* Consigne de travail A *
Recopiez un passage de l'article sur le magasin d'Aziz Elafia. Commencez aux mots qui contiennent "Aziz Elafia est" et arrêtez-vous après "dès le matin.".
* Consigne de travail B *
Citez tout ce que, d'après l'article sur le magasin d'Aziz Elafia, on prend pour rompre le jeûne.
* Consigne de travail C *
Reprenez l'article sur le magasin d'Aziz Elafia après sa dernière phrase et rédigez la suite.

* Texte de lecture *
####################

Aziz Elafia est le gérant de cette entreprise familiale de 8 salariés. A l'ouverture du magasin ce mercredi matin, il y avait déjà une dizaine de personnes qui attendait devant la grille. Mais ce n'est rien par rapport aux deux semaines précédantes, où il y a avait foule dès le matin.
Les gens consomment sans compter
"On avait ouvert à 9 heures au lieu de 10 heures habituellement." La crise sanitaire n'a pas eu d'impact sur son activité, au contraire, confie t-il, "je n'ai pas réduit mes commandes, les gens consomment sans compter, encore plus qu'en 2020. Comme les restaurants sont fermés, les gens achètent plus et cuisinent d'avantage encore".
Et même si son activité marche bien, "parfois ça me contrarie parce que le principe du ramadan consiste à réfléchir aux autres et laisser son corps se reposer" (...) 3 dattes pour rompre le jeûne, une Harira, (soupe épaisse à base de légumes et de viande) et de l'eau, il ne faudrait pas trop manger le soir, explique t-il, notre corps n'a pas eu de répit depuis 11 mois".
La folie...

####################

* Liste des lignes *
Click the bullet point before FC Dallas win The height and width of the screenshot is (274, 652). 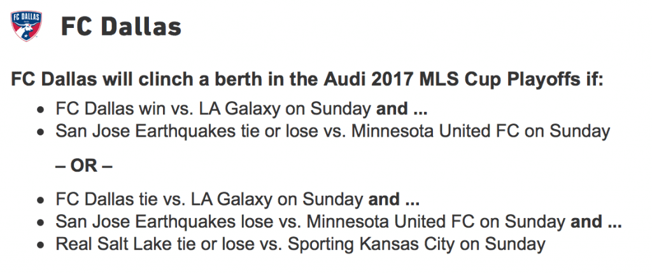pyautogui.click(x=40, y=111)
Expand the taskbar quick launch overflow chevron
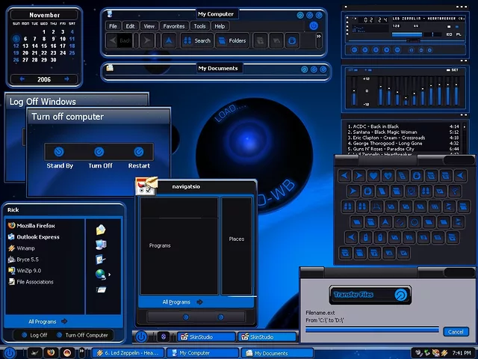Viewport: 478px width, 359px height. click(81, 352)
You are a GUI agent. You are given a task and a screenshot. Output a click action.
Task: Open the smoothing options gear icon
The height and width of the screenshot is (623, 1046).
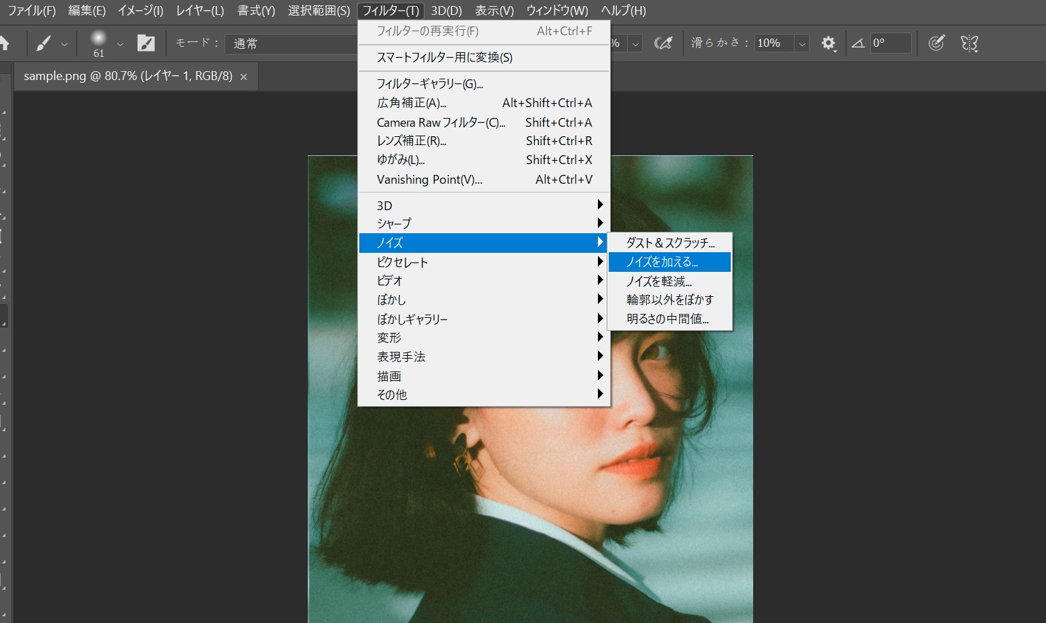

####################

* Résultat de la tâche A *
Aziz Elafia est le gérant de cette entreprise familiale de 8 salariés. A l'ouverture du magasin ce mercredi matin, il y avait déjà une dizaine de personnes qui attendait devant la grille. Mais ce n'est rien par rapport aux deux semaines précédantes, où il y a avait foule dès le matin.

* Résultat de la tâche B *
- 3 dattes
- une Harira (soupe épaisse à base de légumes et de viande)
- de l'eau

* Résultat de la tâche C *
A la boucherie, ce mercredi matin, la file des clients s'étoffe petit à petit. Ce rayon représente à lui seul la moitié du chiffre d'affaires du magasin. "La semaine dernière à 11 heures du matin, c'était la folie, il y avait plus de 80 personnes dans la file d'attente, au moins une heure de queue ! Les gens ont acheté plus que d'habitude confirme Nouredine, le chef boucher, dont le téléphone ne cesse de sonner pour de nouvelles commandes. "Des agneaux entiers, des côtelettes, des marinades... ils ont stocké par peur d'un autre confinement et des restrictions plus fermes".
... et la mesure
Zara et son fils Amin ont pris un chariot pour transporter leurs maigres achats.
"On est triste cette année dit Zara, c'est comme l'année dernière, on va le fêter avec mon mari et mes deux enfants. C'est encore chacun chez soi et quatre personnes autour de la table. On fréquente déjà beaucoup de monde dans les transports et les commerces. On est fragile et pas encore vacciné alors on ne se rapproche pas".
"Hier j'ai cuisiné un peu, mais mes enfants m'ont dit de ne pas en faire trop pour ne pas jeter la nourriture. D'habitude on partage avec les voisins, on va marcher le soir, maintenant tout est fermé. Cette année, on n'a même pas fait les gâteaux, se désole Zara. L'année dernière, on a fêté avec le téléphone pour rester en contact avec la famille".
Une situation qui affecte aussi son fils Amin. "Le ramadan c'est la fête du partage, là il n'y a plus la magie. On ne sort plus, on ne va plus à la mosquée, c'est un ramadan sacrifié mais il a l'avantage de resserrer les liens avec ma famille".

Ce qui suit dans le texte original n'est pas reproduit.